“Meaning lies as much in the mind of the reader as in the Haiku.” ― Douglas R. Hofstadter
- Identify methods for interpreting unfamiliar code
- Identify inputs of a method
- Identify outputs of a method
- Distinguish separate actions within an existing method
- Infer relationships between methods
Being able to approach and understand code that we are unfamiliar with is a critical programming skill.
Imagine you've landed a job as an engineer. You've joined a team thats already working on a project and your task is to add your own feature. You've cloned the project to your local machine and open it up... to find thousands of lines of code in dozens of files. Where do you begin? It's like a giant knot that you must try and unravel. Someone else made it and they're not always around to help explain. It's easy to get overwhelmed!

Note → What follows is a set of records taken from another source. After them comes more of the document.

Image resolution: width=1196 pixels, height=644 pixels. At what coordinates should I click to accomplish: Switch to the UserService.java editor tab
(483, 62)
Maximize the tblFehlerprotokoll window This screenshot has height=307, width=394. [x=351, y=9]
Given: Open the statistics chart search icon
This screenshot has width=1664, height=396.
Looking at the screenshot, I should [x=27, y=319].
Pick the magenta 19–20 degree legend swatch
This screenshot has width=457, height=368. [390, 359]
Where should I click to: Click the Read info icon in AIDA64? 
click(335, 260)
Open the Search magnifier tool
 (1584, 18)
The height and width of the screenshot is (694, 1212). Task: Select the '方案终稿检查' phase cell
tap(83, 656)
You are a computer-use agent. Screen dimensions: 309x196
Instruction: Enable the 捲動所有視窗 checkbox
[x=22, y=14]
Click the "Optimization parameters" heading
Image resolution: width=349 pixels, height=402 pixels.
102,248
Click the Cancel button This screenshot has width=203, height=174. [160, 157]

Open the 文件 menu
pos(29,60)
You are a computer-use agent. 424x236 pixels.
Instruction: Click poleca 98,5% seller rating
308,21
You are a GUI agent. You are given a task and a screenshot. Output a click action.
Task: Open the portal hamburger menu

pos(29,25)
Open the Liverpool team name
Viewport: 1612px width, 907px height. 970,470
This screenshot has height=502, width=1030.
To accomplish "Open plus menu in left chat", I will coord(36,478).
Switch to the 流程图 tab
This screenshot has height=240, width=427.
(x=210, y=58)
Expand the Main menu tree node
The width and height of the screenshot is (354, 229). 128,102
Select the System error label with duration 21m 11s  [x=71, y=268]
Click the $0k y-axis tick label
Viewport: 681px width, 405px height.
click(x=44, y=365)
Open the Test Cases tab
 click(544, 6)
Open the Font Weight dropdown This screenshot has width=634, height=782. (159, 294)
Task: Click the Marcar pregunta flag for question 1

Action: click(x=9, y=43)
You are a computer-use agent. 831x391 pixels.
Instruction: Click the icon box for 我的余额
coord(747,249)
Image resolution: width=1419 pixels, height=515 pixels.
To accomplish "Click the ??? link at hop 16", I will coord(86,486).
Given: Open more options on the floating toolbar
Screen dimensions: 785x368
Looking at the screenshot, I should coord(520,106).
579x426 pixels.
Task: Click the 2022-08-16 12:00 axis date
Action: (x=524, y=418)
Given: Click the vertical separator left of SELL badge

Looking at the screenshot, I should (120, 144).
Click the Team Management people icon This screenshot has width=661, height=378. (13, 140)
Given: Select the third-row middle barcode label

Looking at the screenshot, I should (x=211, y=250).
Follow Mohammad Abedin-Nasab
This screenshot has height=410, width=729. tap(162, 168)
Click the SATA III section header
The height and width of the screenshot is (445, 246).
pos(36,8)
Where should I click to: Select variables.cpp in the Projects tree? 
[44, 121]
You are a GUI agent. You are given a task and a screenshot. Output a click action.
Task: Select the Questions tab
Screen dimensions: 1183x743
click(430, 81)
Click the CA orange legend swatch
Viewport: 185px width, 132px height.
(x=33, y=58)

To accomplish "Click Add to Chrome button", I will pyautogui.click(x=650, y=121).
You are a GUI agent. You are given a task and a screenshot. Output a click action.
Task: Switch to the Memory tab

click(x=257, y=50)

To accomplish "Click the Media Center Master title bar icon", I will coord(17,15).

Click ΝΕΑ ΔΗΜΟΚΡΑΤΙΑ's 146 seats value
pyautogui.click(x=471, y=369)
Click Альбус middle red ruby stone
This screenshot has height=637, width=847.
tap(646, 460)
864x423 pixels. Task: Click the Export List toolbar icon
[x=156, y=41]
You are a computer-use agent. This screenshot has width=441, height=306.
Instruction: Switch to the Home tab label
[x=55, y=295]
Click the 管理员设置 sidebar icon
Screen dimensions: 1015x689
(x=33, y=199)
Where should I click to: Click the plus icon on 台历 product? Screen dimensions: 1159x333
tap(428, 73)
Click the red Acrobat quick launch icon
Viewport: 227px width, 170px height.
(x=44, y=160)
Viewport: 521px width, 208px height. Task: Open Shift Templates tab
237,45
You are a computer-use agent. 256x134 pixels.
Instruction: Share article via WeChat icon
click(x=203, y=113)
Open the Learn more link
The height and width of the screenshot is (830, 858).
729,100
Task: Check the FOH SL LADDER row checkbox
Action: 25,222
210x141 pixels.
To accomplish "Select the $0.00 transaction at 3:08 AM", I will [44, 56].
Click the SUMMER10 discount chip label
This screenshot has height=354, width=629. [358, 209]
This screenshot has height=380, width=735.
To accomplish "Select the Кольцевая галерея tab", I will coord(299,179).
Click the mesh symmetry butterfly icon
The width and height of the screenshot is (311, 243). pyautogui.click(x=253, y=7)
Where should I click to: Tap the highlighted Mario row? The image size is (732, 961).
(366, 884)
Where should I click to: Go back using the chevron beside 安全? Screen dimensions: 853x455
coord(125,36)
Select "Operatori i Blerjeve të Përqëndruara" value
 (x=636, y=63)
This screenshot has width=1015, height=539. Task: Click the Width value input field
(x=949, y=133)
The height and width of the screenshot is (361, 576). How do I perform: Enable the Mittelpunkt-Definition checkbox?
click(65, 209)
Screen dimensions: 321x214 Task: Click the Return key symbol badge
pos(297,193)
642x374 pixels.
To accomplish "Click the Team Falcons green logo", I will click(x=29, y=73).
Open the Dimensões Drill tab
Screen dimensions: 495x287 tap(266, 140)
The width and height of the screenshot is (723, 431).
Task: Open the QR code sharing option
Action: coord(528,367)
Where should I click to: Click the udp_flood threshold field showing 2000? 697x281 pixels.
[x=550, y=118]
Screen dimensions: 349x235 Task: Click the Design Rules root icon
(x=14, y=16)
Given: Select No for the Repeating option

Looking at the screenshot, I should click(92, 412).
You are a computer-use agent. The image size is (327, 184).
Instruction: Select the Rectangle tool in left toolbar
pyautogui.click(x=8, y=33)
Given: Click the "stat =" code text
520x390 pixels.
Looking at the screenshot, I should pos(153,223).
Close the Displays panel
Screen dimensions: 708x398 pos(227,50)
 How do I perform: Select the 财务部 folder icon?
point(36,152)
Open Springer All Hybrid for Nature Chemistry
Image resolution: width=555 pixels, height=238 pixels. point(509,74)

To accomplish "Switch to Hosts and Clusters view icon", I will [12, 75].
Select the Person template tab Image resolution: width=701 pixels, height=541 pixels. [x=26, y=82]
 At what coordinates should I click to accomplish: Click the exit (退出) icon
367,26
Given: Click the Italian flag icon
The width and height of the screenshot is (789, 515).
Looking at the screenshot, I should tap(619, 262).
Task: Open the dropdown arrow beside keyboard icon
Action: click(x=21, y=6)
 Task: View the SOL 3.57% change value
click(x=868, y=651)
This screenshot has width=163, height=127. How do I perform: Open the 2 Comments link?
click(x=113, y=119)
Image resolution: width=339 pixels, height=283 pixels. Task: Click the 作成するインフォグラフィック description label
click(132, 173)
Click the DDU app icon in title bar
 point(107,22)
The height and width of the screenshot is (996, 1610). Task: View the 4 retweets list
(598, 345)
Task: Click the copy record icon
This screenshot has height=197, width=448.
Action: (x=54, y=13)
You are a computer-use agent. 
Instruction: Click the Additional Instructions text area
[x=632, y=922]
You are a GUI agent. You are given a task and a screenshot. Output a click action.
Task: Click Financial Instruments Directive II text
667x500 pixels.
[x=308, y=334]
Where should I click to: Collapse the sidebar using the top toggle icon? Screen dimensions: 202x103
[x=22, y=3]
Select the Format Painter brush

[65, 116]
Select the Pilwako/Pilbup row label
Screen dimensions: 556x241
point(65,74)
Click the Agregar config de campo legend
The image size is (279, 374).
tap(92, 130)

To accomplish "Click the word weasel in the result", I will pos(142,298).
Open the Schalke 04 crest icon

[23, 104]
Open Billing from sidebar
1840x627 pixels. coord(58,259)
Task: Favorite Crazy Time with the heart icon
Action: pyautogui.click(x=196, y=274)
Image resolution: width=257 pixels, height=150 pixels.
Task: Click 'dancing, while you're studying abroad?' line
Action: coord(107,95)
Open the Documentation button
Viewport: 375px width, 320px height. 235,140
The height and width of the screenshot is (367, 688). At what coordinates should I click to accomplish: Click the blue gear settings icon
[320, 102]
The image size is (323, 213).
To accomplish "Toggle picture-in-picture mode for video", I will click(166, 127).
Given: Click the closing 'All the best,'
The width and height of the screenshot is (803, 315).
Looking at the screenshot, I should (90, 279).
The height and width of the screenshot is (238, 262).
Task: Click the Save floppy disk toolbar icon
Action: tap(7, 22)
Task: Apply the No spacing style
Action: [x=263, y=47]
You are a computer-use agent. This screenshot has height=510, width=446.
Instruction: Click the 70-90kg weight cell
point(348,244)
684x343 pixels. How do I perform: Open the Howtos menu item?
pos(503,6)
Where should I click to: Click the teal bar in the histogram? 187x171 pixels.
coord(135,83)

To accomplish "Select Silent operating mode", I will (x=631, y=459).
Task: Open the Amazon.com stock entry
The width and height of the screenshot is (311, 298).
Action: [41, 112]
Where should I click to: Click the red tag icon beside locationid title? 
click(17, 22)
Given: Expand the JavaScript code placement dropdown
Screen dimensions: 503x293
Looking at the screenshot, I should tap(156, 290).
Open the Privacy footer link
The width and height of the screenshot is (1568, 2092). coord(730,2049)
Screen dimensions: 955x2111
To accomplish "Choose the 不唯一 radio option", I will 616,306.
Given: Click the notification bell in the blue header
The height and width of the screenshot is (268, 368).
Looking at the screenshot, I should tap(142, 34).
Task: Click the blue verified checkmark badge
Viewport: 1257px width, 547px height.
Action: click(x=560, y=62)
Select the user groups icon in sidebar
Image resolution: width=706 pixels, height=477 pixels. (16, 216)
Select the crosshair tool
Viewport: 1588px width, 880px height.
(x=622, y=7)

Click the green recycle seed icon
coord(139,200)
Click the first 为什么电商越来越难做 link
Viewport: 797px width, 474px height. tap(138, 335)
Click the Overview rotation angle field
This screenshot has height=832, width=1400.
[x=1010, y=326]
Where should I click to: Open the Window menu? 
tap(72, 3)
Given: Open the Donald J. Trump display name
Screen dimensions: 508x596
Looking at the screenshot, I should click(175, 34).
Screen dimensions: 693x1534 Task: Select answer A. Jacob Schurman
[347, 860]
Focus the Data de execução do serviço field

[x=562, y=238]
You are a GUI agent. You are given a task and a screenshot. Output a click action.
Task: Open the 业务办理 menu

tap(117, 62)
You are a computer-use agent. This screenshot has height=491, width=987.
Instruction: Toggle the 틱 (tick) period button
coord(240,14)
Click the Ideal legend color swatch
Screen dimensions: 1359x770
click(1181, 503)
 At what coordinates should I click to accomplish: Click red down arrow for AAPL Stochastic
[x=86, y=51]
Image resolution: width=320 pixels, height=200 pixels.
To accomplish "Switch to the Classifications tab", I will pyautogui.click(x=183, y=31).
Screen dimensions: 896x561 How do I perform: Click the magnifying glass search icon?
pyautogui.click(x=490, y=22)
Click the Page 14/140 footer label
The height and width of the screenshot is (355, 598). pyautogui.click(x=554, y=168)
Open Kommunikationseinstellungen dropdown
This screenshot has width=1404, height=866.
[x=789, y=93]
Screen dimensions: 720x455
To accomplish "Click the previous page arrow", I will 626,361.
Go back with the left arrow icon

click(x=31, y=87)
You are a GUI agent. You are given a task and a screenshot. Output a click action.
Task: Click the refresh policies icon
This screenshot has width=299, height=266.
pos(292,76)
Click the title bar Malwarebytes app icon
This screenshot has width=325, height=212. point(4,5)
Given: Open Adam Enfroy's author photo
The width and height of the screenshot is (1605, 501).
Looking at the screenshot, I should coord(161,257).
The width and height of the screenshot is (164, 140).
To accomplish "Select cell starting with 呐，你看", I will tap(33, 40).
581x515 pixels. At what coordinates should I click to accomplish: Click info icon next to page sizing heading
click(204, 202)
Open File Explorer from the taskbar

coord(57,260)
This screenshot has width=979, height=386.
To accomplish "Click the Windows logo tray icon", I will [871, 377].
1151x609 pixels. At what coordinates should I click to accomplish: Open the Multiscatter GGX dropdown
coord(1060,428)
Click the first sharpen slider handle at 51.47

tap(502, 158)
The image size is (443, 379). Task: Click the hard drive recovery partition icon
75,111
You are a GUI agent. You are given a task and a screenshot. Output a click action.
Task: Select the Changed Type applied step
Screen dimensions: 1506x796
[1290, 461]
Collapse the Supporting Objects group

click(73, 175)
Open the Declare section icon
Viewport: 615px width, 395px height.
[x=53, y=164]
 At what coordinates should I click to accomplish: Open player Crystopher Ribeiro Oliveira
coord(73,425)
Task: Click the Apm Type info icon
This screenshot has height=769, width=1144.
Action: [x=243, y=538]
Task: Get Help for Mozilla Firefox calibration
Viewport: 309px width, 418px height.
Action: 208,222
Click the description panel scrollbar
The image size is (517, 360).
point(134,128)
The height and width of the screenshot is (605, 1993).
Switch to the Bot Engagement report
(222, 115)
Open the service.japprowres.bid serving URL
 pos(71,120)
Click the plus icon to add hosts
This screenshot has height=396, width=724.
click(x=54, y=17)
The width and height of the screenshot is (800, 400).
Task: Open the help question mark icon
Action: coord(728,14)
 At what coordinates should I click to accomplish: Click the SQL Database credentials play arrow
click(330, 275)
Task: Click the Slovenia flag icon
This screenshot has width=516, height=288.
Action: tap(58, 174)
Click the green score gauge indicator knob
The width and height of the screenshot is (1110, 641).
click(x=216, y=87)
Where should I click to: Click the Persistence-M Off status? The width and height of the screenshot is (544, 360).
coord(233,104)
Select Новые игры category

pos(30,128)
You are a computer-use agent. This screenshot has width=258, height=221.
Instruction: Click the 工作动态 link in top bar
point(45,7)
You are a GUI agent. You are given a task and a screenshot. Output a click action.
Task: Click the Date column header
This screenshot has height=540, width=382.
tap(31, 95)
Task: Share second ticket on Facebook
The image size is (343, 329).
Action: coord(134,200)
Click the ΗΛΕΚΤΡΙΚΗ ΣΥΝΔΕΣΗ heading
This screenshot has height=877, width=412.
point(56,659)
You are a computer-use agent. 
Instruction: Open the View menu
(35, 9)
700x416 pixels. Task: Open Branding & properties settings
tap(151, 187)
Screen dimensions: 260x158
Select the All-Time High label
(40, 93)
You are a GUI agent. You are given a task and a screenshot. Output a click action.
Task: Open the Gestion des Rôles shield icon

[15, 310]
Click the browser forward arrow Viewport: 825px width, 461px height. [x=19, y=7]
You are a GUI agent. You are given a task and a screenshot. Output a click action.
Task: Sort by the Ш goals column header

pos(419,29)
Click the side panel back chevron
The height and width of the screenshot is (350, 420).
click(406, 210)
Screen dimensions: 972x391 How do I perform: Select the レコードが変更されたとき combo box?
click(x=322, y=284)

This problem is common. It can be very hard to interpret the actions of code written by another. Even code that we've written ourselves can seem strange if enough time has passed, making it difficult to jump back into old projects. However, we can push past this point of unfamiliarity by following a set of steps to drill down through the code and make sense of it.
There are a few common problems we face when opening up and looking at unfamiliar code:
- Unknown vocabulary
- Strange syntax and structure
- Spaghetti code
- Dense code
Each of these can slow down our abilities to interpret and understand code. They create 'opaque' chunks of code - code that's purpose isn't quickly apparent. Too much opaque code can stop our progress altogether.
The overall process to resolve this challenge:
- Understand the Problem
- Create a Plan
- Implement Solution
- Test
We know what the problem is here. In this lesson, we will be looking at a plan, a way to approach and interpret any unfamiliar blob of code. We will use some code examples to illustrate as we go.
This process aims to demystify unfamiliar code. To separate the known from the unknown and systematically drill down until the code makes sense. In summary, the process looks like this:
- Identify where to start
- Identify inputs and outputs
- Distinguish and separate which parts of the code are clear and which are opaque
- From your starting point, walk through the code linearly until your reach opaque code.
- Repeat steps 2-4 on the opaque code
- Continue through all opaque code until the end
If you're trying to understand a single method, start from the top. Figuring out where to start with multiple related methods is not always as clear. If the methods are related, at least one of them will likely call the other. One simple approach then would be:
A. Find a method in which other methods are called.
B. Check to see if this method is called in any other method.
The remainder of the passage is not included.